Compare the Difference Between Similar Terms

Difference Between Capital Gains Tax and Income Tax

Capital Gains Tax vs Income Tax
 

Taxes are widely known as financial levies that are paid to the government individuals who are known to receive monetary inflows from their salaries, wages and profits made from assets. Usually, a tax is forcefully obtained, in the sense that no person will willingly pay taxes, and only do so as they are obliged to make such payments to the government by law. A tax maybe direct or indirect and the rate of tax which an individual needs to pay will depend on the tax bracket in which they fall into depending on their income, or capital gains. The following article explores two forms of taxes, income taxes and capital gains taxes. The article clearly explains what each form of tax is and outlines the differences between these two forms of taxation.

What is Capital Gains Tax?

A capital gain is when an investor/individual makes a profit from the appreciation in the value of an asset. Capital gains are profits associated to assets such as stocks, land, building, investment securities, etc. Capital gains are obtained by individuals when they are able to sell their assets at a price higher than the price at which they purchased the asset. The difference between the purchase price and higher sale price is called a capital gain. Capital gains, which are made by individuals, are subject to taxation, and will depend on the tax bracket (the range in which the capital gain fits into). For e.g. an individual purchases a land for $100,000 in 10 years the value of the land has appreciated to $500,000, and he makes a profit of $400,000. According to the hypothetical tax bracket, (330,000-450,000) he is subject to 20% capital gains tax, and so he must pay 20% of his profit to the government as tax.

What is Income Tax?

Income tax is a tax that is levied by the government on the income that is made by an individual. An individual who makes a higher income will fall into a higher tax bracket and will, therefore, be subject to higher levels of taxation. Just as tax is charged on an individual’s income, so is the case for a company. The tax that is levied on a company’s income is known as a corporate tax. However, a significant difference between corporate tax and income tax is that corporate tax is charged from the company’s net income whilst income tax is where the individual’s entire income will be taxed. Income tax is a key source of income to the government and, therefore, any individual who is legally employed and has a salary that falls within relevant tax brackets must pay taxes to the government on the income they earn.

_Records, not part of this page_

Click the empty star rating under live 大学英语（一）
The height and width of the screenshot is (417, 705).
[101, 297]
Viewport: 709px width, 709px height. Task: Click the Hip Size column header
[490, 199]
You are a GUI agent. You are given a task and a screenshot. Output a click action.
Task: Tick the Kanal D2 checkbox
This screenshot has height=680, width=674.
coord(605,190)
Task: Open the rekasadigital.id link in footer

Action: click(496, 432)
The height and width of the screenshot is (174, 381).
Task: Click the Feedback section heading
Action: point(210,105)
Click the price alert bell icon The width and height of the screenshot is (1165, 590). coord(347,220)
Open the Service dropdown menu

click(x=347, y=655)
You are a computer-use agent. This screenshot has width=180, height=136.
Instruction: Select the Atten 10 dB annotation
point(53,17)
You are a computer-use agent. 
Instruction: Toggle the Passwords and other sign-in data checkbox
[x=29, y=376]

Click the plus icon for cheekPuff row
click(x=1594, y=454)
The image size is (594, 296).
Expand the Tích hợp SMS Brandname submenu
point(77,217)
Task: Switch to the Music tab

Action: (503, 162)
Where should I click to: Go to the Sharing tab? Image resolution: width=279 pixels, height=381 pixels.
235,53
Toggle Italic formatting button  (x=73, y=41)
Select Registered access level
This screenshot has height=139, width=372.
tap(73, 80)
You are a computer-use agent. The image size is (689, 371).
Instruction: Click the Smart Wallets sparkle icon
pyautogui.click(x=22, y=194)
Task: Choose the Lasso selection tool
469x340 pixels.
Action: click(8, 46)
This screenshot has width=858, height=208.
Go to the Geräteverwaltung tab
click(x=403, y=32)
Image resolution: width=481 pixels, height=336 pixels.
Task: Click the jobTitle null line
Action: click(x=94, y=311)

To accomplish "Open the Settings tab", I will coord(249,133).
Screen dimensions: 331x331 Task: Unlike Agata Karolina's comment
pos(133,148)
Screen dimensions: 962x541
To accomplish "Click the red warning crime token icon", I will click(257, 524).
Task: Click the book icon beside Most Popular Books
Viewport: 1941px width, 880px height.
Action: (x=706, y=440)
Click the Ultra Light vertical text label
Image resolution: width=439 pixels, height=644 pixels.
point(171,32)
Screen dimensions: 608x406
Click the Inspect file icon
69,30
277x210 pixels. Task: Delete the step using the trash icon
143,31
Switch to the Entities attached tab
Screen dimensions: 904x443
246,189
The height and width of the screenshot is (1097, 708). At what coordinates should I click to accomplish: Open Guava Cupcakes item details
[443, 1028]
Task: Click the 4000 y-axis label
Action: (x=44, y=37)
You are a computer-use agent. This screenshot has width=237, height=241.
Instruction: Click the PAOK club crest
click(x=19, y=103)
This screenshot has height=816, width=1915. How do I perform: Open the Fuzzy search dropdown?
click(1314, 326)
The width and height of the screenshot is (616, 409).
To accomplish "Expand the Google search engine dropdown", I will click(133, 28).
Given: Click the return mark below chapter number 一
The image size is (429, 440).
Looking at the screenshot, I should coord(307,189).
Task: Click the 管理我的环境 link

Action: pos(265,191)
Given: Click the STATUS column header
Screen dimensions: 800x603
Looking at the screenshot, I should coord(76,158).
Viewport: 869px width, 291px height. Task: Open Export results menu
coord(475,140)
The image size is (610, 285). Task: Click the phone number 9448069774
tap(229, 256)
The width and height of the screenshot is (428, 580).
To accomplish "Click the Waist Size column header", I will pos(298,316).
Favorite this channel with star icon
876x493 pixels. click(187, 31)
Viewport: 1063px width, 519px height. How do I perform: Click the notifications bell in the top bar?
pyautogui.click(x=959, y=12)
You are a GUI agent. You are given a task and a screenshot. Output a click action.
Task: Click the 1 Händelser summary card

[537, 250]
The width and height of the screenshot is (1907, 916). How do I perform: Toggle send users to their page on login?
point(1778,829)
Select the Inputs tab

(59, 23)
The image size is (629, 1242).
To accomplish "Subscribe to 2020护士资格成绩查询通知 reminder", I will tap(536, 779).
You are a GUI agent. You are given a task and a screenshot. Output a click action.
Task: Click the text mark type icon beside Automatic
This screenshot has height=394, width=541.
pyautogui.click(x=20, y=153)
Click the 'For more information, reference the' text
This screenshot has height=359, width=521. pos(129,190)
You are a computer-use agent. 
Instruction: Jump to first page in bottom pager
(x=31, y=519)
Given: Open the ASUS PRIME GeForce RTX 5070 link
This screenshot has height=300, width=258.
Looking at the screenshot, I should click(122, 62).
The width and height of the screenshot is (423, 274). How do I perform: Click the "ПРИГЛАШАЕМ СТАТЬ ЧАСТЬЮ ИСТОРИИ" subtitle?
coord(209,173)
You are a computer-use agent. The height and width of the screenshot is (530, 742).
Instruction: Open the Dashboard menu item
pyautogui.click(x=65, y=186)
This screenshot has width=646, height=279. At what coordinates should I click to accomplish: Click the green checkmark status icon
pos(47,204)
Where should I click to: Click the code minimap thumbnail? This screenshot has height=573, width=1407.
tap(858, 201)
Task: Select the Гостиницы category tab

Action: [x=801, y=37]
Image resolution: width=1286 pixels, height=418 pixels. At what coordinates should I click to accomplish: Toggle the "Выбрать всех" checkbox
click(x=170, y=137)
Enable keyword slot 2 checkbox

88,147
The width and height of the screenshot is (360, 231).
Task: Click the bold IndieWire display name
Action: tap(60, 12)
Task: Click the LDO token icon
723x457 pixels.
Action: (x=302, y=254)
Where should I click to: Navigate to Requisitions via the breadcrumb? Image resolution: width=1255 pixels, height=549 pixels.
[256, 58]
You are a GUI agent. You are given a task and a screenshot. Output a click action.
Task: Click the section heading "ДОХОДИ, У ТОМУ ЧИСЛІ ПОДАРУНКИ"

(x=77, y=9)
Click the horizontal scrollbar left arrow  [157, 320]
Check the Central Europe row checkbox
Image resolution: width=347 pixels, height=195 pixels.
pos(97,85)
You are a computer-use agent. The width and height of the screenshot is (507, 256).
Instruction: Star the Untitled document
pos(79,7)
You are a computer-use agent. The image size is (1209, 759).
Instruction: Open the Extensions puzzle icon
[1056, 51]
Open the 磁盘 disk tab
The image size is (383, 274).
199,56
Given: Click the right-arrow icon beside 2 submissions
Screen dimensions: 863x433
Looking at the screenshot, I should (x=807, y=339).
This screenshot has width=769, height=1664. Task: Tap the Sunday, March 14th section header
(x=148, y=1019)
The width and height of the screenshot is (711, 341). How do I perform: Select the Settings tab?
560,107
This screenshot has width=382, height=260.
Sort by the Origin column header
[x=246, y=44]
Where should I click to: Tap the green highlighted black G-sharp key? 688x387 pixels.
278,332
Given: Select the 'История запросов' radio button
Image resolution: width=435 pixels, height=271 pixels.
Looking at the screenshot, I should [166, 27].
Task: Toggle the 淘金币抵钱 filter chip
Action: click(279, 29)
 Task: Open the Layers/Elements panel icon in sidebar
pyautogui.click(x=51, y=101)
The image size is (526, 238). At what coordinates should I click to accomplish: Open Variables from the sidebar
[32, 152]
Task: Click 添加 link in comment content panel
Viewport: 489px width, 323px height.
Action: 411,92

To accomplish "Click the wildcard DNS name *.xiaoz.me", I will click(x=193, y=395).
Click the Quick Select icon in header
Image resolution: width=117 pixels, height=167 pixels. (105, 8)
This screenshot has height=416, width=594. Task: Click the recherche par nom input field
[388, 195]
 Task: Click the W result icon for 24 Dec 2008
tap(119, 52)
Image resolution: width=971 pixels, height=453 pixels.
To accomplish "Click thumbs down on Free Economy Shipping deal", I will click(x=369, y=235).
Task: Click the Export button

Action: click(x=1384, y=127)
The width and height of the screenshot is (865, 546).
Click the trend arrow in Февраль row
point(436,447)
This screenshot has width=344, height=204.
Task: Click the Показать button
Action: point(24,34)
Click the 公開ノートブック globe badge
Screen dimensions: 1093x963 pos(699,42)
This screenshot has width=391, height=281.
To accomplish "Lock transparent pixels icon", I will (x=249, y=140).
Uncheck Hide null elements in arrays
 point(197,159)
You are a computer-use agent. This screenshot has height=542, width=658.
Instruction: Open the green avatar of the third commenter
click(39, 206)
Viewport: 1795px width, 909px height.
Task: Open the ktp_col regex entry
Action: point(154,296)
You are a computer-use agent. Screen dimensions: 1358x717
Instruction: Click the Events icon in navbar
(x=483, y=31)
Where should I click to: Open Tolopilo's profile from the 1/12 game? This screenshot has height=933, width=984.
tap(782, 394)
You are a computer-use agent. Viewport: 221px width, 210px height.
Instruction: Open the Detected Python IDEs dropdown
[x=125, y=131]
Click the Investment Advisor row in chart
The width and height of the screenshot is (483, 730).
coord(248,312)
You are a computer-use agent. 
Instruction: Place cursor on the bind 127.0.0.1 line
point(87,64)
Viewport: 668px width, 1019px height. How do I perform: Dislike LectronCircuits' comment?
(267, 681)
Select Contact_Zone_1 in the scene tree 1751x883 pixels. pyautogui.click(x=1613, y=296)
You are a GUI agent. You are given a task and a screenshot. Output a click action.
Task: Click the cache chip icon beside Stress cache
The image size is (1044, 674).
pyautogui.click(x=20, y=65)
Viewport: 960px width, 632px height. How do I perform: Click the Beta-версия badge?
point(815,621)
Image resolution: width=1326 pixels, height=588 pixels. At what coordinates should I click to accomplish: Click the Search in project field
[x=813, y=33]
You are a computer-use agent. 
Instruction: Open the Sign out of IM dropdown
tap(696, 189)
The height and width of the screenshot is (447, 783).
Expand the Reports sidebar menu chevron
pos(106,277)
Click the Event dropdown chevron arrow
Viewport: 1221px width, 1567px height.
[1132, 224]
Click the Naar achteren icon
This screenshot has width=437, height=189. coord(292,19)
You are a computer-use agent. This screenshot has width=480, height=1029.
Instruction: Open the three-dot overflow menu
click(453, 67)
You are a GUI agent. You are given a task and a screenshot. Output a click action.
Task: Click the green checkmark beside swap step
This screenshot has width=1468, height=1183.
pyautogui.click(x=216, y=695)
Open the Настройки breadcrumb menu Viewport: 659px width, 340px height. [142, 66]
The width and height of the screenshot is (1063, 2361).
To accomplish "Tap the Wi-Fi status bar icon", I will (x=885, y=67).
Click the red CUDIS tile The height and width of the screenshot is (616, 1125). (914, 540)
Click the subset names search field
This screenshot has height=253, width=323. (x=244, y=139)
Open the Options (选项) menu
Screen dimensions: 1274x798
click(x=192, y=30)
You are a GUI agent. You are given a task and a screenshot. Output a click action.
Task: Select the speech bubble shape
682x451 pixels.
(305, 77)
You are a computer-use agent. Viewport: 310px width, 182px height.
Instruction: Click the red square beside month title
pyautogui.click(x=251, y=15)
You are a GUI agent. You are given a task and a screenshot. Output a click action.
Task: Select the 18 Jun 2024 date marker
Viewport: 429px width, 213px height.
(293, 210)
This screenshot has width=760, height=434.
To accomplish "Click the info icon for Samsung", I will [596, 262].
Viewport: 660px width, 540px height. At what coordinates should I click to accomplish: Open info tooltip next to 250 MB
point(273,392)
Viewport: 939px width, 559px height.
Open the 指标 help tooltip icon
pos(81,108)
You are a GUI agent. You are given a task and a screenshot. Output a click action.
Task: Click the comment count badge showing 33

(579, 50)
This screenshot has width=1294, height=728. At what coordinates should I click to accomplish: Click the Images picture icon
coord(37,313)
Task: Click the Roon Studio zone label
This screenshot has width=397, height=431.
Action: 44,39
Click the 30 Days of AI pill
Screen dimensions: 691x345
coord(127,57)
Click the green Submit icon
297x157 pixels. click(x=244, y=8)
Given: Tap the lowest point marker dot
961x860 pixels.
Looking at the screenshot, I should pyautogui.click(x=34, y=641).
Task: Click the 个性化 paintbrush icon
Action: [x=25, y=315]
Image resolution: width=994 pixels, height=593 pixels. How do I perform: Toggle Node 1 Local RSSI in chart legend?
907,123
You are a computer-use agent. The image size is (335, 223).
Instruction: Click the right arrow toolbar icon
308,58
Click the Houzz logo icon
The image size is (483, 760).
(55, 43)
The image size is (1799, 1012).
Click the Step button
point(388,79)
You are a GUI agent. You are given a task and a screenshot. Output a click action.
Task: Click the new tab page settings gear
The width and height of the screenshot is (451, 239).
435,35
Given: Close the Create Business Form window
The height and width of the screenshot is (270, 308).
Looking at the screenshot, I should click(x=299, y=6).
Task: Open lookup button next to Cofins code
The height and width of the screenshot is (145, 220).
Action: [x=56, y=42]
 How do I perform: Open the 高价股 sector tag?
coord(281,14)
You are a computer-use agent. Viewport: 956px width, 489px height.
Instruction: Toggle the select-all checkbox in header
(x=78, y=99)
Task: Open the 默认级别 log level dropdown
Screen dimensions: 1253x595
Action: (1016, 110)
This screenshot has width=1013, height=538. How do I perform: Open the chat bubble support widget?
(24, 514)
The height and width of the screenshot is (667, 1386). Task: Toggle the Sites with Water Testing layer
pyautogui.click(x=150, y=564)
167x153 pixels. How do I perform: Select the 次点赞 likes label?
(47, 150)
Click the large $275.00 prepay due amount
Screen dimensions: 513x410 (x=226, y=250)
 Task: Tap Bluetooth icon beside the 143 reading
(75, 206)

Income Tax vs Capital Gains Tax

Income tax and capital gains tax are both financial burdens imposed on an individual, which on the other side serve as a main source of income to the government. Another significant similarity is that capital gains must be realized, for it to be taxed; meaning that the individual must actually obtain the cash of the appreciation to be taxed, and cannot be taxed on the appreciated value of an asset that is not sold (because even if the value of the asset increased, if he did not sell that asset he cannot obtain the cash and, therefore, cannot make any tax payments to the government). Similar is the case for income tax; tax cannot be levied on an income to be received until the income is in hand of the company/individual.

Capital gains tax is different from income tax, mainly because on the basis of taxation. Whilst capital gains tax is made on the appreciation of value of an asset, income tax is made on the salary that an individual obtains.

 

What is the difference between Income Tax and Capital Gains Tax?

• Taxes are widely known as financial levies that are paid to the government individuals who are known to receive monetary inflows from their salaries, wages and profits made from assets.

• The difference between the purchase price of an asset and higher sale price is called a capital gain. Capital gains, which are made by individuals, are subject to taxation, and will depend on the tax bracket (the range in which the capital gain fits into).

• Income tax is a tax that is levied by the government on the income that is made by an individual. An individual who makes a higher income will fall into a higher tax bracket and will, therefore, be subject to higher levels of taxation.

• Income tax and capital gains tax are both financial burdens imposed on an individual, which on the other side serve as a main source of income to the government.